If you’ve ever spent much time around small kids, you know that they’re like little sponges, soaking up everything that the adults around them say and do — and as Brittney Johnson points out, that extends to body image, too. The Missouri mom’s post about trying on bikinis with her daughter has gone hugely viral on Facebook, garnering more than 321,000 likes so far. Johnson’s post sends an important reminder to parents that the way they feel about their bodies trickles down to how children see theirs, and it’s struck a major chord with readers.
Last week on Facebook, Johnson recounted a recent shopping trip with her daughter. “We walked into Target and she helped me pick out a few swimsuits. We picked out 11. Yeah. ELEVEN,” Johnson wrote. “Walked into the dressing room and she sat down her baby and started unhooking the swimsuits from the hangers and yelling ‘I can see your butt!’ for the whole dressing room to hear.”

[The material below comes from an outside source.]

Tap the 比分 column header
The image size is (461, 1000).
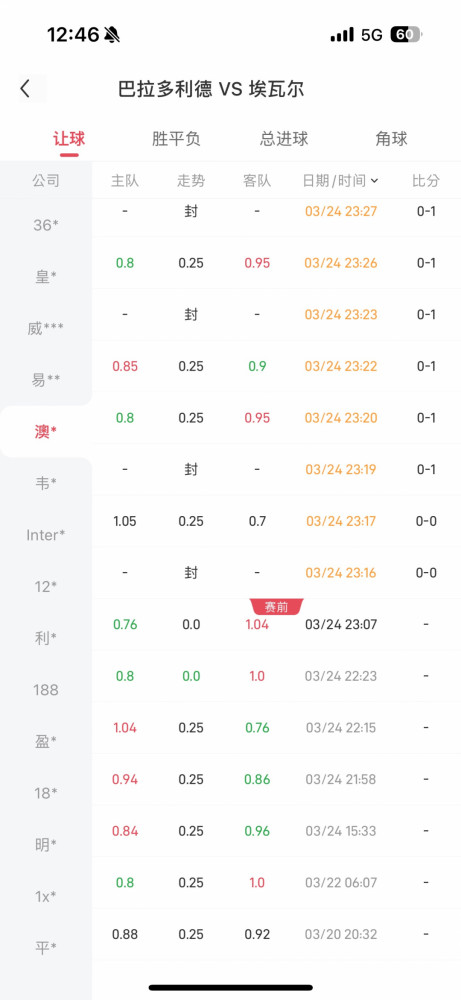tap(426, 180)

Johnson started trying on the swimsuits and taking pictures so that she could get opinions from friends. “And then I snapped this one,” she wrote. “See that sweet baby girl in the corner? With half a dress on and one of the bikini tops I had picked out? I stopped for a second to see what she would say and when she turned to the mirror, she said ‘Wow I just love cheetah print! I think I look beautiful! Do you think I look beautiful too?!’”

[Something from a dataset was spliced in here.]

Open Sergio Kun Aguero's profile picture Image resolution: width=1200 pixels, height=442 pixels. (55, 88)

For Johnson, the moment was an epiphany. She wrote,
[I]t hit me that she only says what she hears. What she sees. I tell her that she is beautiful every single day. She is kind walking through the mall, because I tell her she is kind everywhere else. She is polite at the order counter because she hears me when I'm polite to strangers everywhere. She gives compliments to people she doesn't know because she loves how it feels when she hears them.. And when we are in a dressing room, with swimsuits of all God forsaken things, there is a split moment when I have the power to say “wow I have really gotten fat this year” OR “wow I love this coral color on me!” And those are the words burned into my daughter’s brain.

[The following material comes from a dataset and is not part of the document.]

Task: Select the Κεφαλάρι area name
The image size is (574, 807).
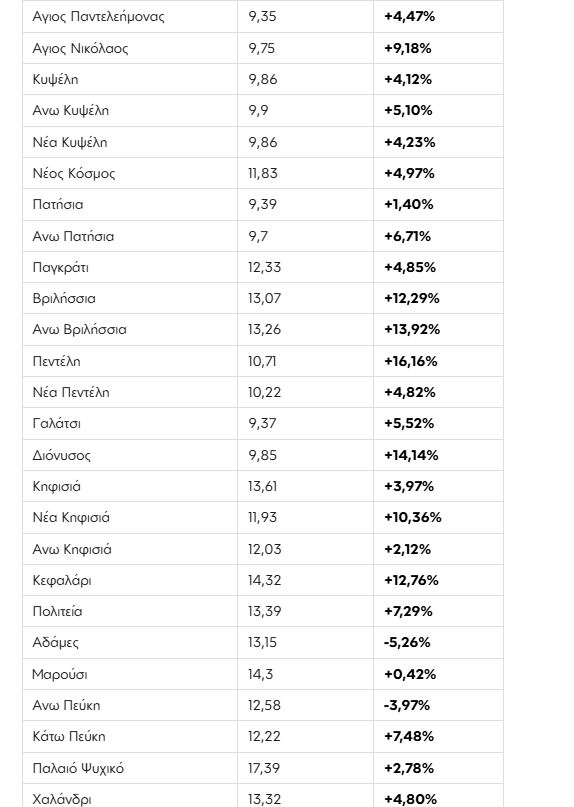Action: [62, 581]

Johnson urged parents to recognize the impact they have on how their kids see the world and themselves. “When it comes to manners, be an example,” she wrote. “When it comes to kindness, be an example. And when it comes to body image, be an example.”
“I am not a size zero. I never will be,” Johnson wrote. “… But this body made a whole other body. I am strong. I am able. And I am happy. I don't have to be beautiful like you, because I am beautiful like me.”
Johnson ended her post with the hope that her daughter will continue to love herself the way she does now, even as she gets older and faces the pressure that all women face to conform to cultural standards of beauty. “I will always remind her that the girls who look the prettiest in a two piece, or a body suit, or a freaking Snuggie, are the ones who are happy,” Johnson wrote. “Because that's ALL that matters. And I want her to look at herself every single day and say ‘Oh wow! I think I look beautiful!’ because EVERY girl deserves to feel that.”
In the space of only a week, hundreds of thousands of people have read and shared Johnson’s post, and thousands have left comments of support. Johnson’s advice for parents to set body positive examples for their kids benefits children and adults — because in trying to model a happy, loving body image for their kids, the grownups might learn to show a little more love and kindness to themselves. It’s a win-win.